TEMIS Global Solar Surface Irradiance

Broadband Solar Surface Irradiance(0.2-4.0 micron)
Resolution 2° x 2°
Source accessed through KNMI
License

USGS Glaciers Data: Gulkana

Gulkana weather station (USGS 15478038)
- Air Temperature
- Precipitation
- Glacier-wide mass balance
Source
License

NOAA Global Indexes

ENSO-Southern oscillation index
Pacific decadal oscillation index
Artic oscillation
Source
License

Nenana Ice Classic

Ice thickness measurements
Ice break up dates

1.2 Loading data#

If you are new to Python you are probably aware of some basic data structures like lists and dictionaries, maybe even NumPy arrays.

We will now introduce a new data structure, DataFrames.

DataFrames#

A DataFrame is tabular data structure that stores information in rows and columns, where each column has a name and can hold different types of data.
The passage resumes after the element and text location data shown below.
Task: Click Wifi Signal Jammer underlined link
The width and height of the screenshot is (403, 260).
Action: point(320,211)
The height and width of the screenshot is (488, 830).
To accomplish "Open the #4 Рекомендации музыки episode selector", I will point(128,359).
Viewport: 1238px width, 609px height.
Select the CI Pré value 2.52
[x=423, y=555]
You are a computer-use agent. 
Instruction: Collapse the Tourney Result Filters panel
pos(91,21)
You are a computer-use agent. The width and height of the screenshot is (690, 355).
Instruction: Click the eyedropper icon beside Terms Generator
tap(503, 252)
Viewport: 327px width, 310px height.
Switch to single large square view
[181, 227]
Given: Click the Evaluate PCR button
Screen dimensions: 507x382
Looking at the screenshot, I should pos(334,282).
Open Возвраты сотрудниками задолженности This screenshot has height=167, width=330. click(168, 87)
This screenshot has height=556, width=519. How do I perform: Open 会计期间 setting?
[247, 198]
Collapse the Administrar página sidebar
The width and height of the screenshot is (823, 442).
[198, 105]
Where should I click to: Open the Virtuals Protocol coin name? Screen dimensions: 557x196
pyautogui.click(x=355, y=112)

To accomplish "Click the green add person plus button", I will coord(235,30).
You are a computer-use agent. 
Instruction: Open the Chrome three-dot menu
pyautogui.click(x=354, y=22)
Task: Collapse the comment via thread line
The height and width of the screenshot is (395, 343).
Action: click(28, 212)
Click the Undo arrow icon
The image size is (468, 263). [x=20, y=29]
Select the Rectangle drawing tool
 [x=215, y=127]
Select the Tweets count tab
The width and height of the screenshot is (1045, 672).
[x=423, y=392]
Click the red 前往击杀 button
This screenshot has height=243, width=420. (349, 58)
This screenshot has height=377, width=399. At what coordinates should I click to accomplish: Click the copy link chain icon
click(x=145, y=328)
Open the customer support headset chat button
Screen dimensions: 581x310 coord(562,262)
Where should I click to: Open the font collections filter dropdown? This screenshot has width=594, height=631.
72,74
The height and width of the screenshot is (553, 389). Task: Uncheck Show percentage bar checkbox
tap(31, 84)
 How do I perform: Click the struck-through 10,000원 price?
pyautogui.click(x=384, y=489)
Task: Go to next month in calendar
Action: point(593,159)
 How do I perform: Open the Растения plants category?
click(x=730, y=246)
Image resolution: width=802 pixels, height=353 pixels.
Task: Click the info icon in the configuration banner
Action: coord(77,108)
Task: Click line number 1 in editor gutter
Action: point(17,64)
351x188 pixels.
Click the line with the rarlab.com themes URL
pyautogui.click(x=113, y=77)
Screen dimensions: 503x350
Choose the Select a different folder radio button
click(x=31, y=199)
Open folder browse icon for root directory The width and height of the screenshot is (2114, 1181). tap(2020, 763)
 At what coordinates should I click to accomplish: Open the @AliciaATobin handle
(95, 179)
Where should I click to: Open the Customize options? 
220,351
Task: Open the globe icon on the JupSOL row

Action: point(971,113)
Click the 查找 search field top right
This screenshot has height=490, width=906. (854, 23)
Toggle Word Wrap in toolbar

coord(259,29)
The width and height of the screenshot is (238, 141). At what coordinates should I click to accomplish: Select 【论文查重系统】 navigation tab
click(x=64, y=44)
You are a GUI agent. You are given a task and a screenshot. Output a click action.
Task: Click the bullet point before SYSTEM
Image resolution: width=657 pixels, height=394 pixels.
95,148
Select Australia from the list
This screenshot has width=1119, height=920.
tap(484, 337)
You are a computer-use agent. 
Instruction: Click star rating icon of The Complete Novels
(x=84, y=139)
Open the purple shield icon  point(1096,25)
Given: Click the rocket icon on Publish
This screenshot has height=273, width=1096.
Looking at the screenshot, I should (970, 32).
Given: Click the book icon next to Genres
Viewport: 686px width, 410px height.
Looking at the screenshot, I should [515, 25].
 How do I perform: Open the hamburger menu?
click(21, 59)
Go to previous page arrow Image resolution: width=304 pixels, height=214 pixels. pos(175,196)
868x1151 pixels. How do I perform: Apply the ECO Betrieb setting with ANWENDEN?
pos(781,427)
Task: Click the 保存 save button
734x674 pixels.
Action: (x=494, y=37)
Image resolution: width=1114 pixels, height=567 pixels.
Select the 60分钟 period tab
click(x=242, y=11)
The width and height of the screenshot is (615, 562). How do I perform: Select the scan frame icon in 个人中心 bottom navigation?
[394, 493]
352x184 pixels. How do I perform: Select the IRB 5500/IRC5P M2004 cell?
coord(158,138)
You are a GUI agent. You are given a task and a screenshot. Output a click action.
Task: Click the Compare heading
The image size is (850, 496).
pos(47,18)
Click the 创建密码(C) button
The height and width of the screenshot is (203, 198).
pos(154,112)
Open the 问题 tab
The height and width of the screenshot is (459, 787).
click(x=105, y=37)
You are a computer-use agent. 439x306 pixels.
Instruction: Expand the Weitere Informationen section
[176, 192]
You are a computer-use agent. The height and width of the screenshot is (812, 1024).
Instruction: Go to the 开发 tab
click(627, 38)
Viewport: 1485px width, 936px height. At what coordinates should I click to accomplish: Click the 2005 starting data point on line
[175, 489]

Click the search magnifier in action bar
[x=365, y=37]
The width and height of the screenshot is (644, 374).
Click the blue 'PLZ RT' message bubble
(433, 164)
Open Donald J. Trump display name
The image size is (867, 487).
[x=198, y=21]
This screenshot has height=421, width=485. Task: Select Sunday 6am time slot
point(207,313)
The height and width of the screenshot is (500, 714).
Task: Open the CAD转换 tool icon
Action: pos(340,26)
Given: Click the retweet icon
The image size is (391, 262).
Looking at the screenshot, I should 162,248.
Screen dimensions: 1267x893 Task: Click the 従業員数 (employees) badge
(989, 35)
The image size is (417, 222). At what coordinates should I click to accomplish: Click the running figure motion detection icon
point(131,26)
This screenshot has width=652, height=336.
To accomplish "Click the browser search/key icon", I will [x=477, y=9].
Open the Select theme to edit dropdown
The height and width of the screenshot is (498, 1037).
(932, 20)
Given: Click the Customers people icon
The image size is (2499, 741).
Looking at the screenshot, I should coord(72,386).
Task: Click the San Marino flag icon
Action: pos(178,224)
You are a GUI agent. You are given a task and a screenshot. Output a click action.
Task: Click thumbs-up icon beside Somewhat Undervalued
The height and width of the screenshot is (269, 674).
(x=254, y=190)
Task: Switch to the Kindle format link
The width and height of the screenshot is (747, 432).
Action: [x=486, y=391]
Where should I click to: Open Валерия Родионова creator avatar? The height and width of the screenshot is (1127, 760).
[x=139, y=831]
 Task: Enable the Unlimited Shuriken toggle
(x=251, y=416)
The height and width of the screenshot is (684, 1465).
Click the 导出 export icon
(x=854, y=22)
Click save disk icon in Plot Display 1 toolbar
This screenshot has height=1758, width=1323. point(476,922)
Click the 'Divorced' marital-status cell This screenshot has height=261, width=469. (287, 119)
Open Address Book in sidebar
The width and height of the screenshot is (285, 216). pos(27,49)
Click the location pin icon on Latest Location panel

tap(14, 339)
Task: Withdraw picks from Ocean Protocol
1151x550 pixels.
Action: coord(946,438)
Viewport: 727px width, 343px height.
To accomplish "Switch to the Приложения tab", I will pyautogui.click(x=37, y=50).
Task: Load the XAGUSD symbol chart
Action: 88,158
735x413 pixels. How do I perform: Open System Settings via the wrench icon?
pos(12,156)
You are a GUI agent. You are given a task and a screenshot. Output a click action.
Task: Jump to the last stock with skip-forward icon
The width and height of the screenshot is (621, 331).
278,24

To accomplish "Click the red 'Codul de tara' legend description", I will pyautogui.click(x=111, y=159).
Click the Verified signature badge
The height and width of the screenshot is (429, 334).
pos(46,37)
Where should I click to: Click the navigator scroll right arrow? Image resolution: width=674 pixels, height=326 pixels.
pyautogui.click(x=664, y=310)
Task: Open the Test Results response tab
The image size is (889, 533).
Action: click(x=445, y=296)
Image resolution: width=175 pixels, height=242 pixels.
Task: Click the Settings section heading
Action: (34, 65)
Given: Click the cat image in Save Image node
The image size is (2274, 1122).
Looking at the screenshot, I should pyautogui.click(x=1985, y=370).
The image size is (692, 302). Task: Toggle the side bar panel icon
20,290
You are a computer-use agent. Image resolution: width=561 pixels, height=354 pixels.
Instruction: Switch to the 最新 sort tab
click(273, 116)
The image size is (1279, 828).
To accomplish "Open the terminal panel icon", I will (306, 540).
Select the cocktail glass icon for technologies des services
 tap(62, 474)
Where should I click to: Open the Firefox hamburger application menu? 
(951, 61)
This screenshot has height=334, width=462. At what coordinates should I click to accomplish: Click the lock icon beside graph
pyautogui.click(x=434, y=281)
Both the rows and columns can have labels, making it easier to access and manipulate specific part of the data (very colloquially, think of a dataframe as a mix between dictionaries and a spreadsheets)

In Python, we will use Pandas.Dataframes (quick introduction)

DataFrames are particularly useful because we can easily manipulate data using a wide variety built-in methods. Additionally, pandas.dataframe can easily handle data with timestamps, meaning, that we can assign a date and time to each observation and manipulate these variables without worrying about time zones, leap years, or other time-related issues. For example, you can subtract one date from another to find the number of days between them, access data for specific years or months, iterate through years, etc.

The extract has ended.